Tim Harford (“The planet’s got 99 problems, but exponential growth isn’t one”, Spectrum, FT.com, January 13) may be right about economists’ understanding of mathematics.
But what he, and they, fail to grasp is the physics, chemistry and biology of a planet on which the Stockholm Resilience Centre calculates our species collectively has already grown beyond six of the nine planetary boundaries. Not just the climate emergency and ecosystem collapse, but also “novel entities” (plastics, pesticides, pharmaceuticals and other disruptive substances), biogeochemical flows (particularly of nitrogen and phosphorous) and freshwater and land-system damage.
It is not a case that these can cope with growing slower; our impacts have to massively reduce.
Meanwhile, more than 700mn people regularly go hungry, and a similar number are without access to electricity. They too have the right to a healthy life with basics others take for granted.

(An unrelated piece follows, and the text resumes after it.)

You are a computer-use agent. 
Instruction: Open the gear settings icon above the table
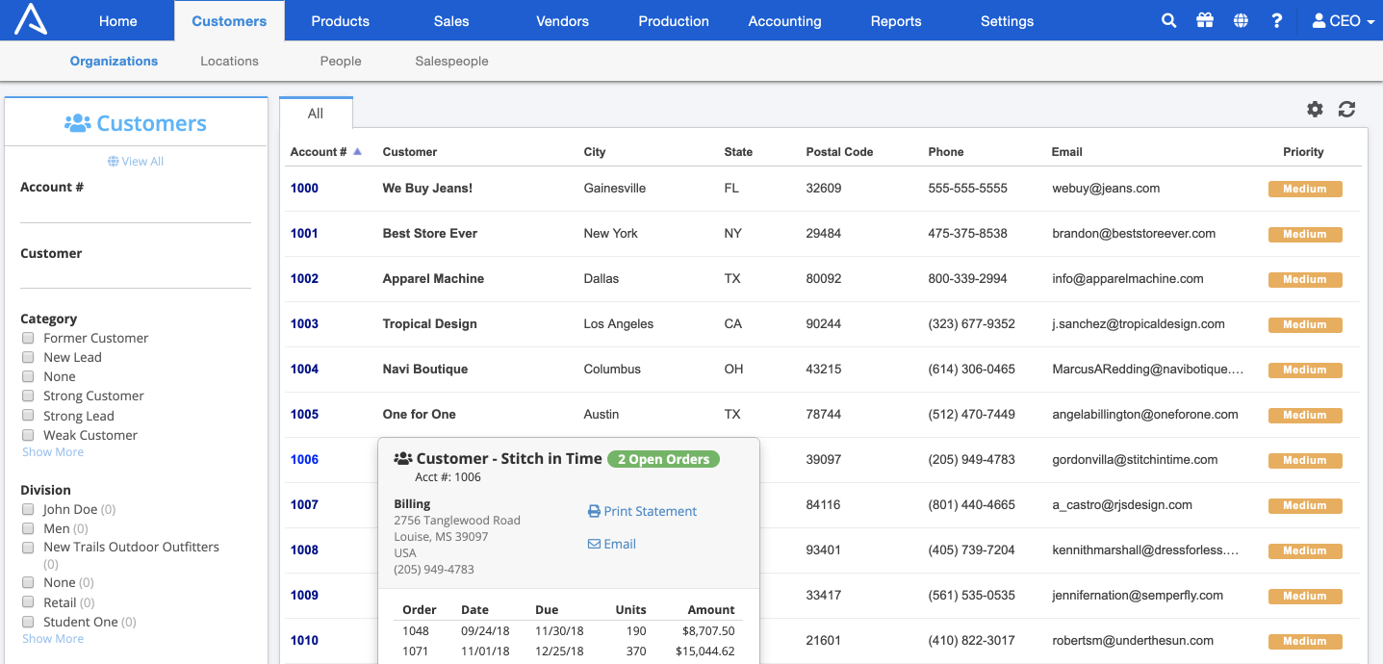pyautogui.click(x=1314, y=109)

Even in wealthy nations — from the US, where more than 12 per cent of people rely on food stamps, to the UK, where the quality of public health is visibly collapsing — the current system is working for the few, not the many.
A growth-dependent system, built on profit maximisation in markets dominated by oligarchic companies imposing massive externalised costs on us all, has got us here.
That system cannot continue; we must build a new one, rather than collapse into chaos.
If you knock down a wall with a sledge hammer, that is not the tool you use to rebuild it.